===== Stored rows

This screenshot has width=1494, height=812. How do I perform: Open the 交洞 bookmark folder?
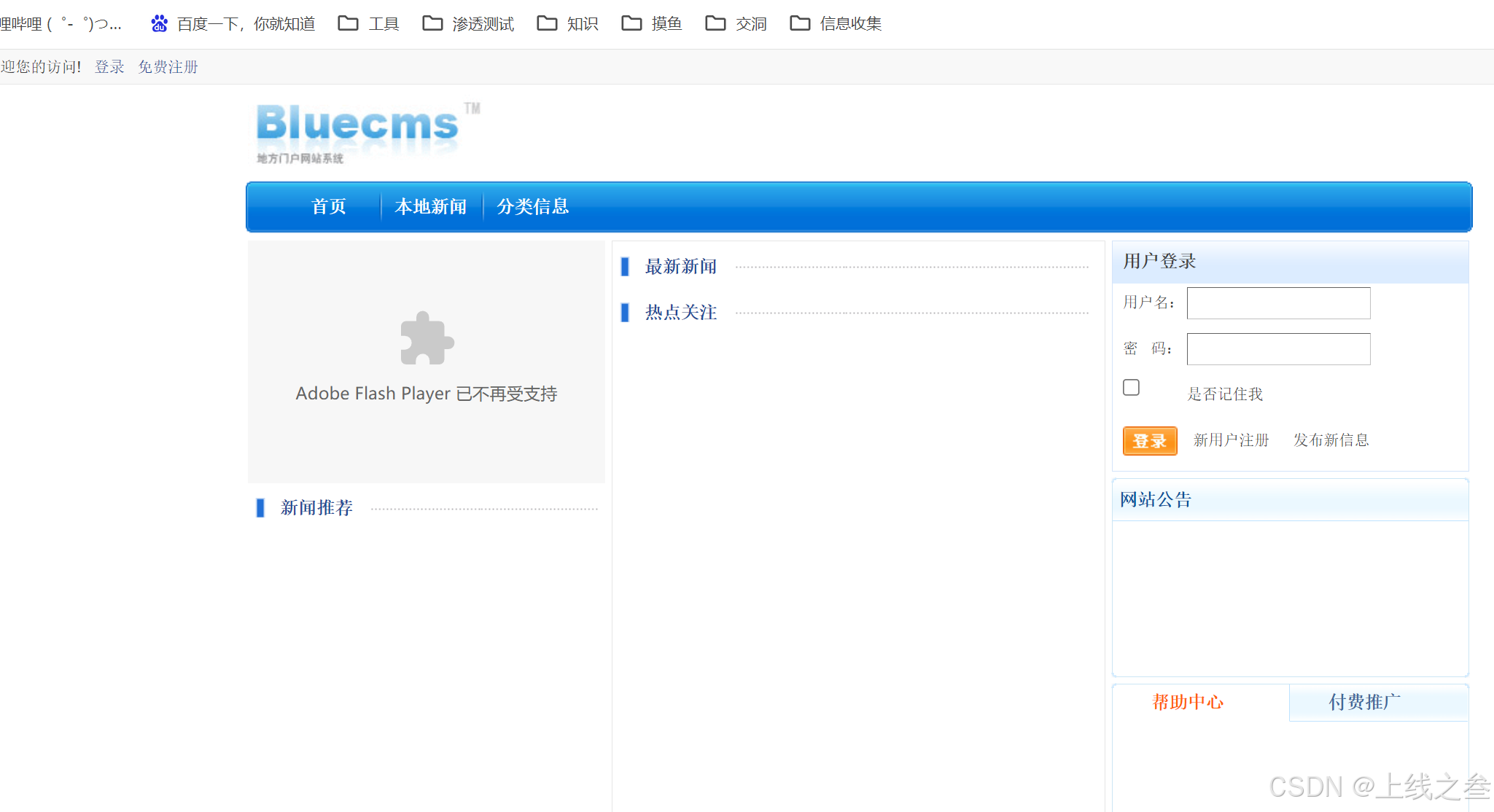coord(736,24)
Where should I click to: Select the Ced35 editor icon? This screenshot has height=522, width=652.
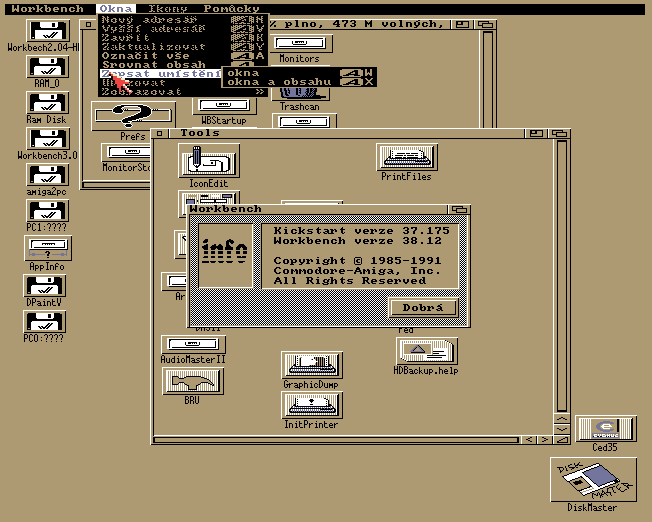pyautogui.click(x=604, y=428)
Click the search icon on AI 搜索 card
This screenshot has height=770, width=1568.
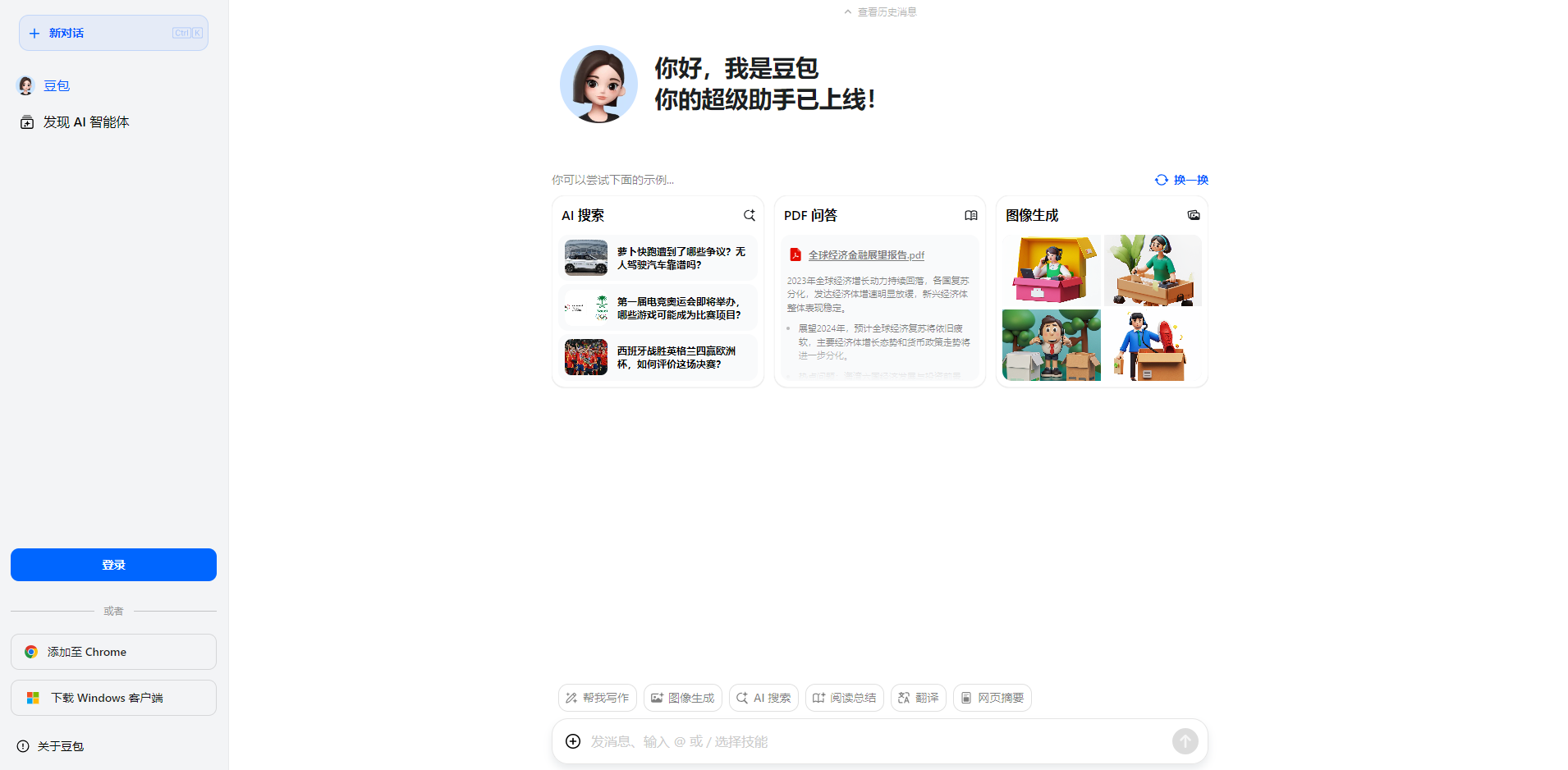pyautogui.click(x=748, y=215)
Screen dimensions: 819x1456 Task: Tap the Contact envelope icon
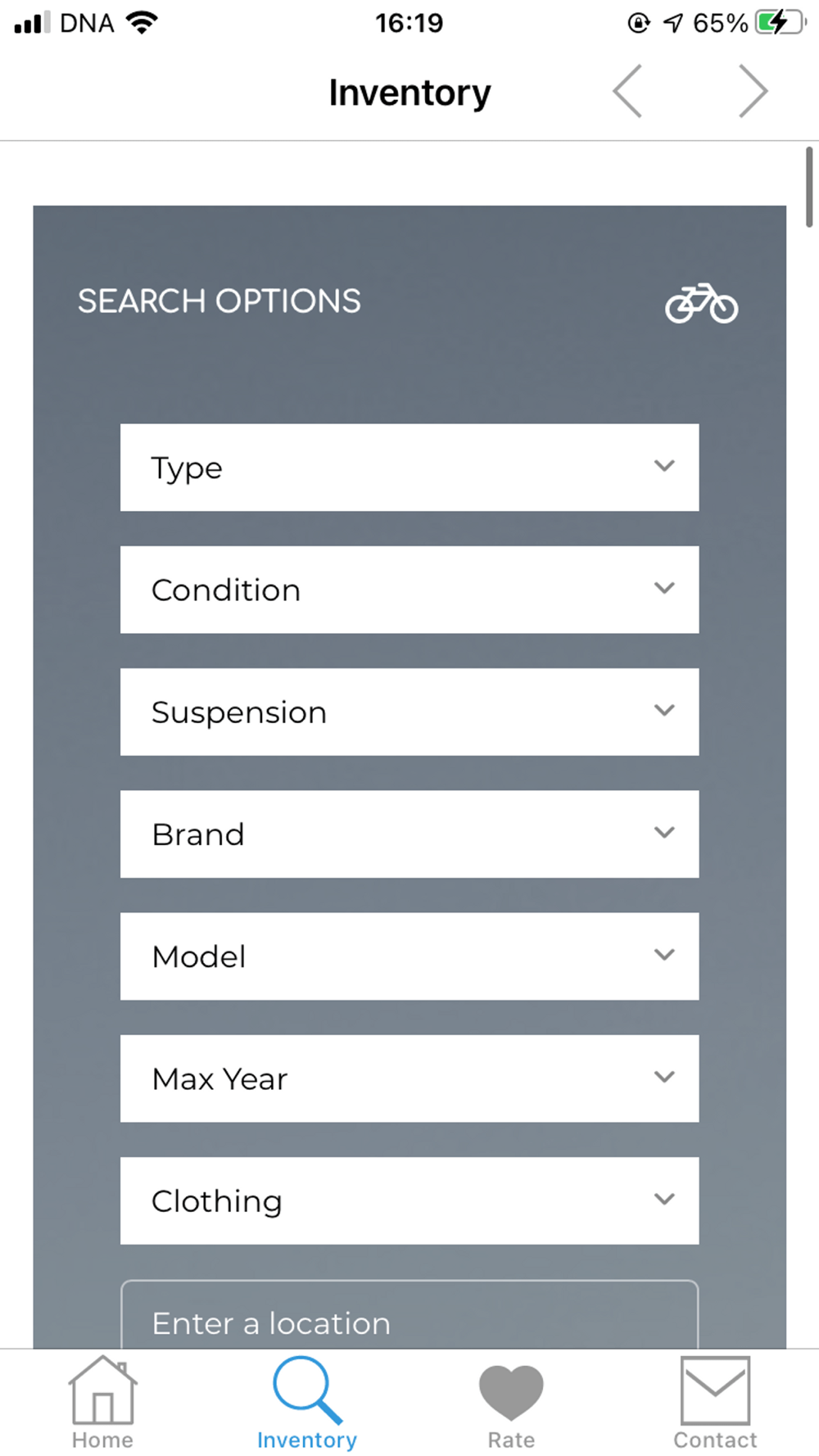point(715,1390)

==========

# Challenge
Please pull out every line of text from the four entries above, copied word for word, and leave the pictures out of your answer.

# Solved problem
This screenshot has width=1494, height=812. How do I perform: Open the 交洞 bookmark folder?
coord(736,24)
Where should I click to: Select the Ced35 editor icon? This screenshot has height=522, width=652.
pyautogui.click(x=604, y=428)
Click the search icon on AI 搜索 card
This screenshot has height=770, width=1568.
pyautogui.click(x=748, y=215)
Screen dimensions: 819x1456 Task: Tap the Contact envelope icon
point(715,1390)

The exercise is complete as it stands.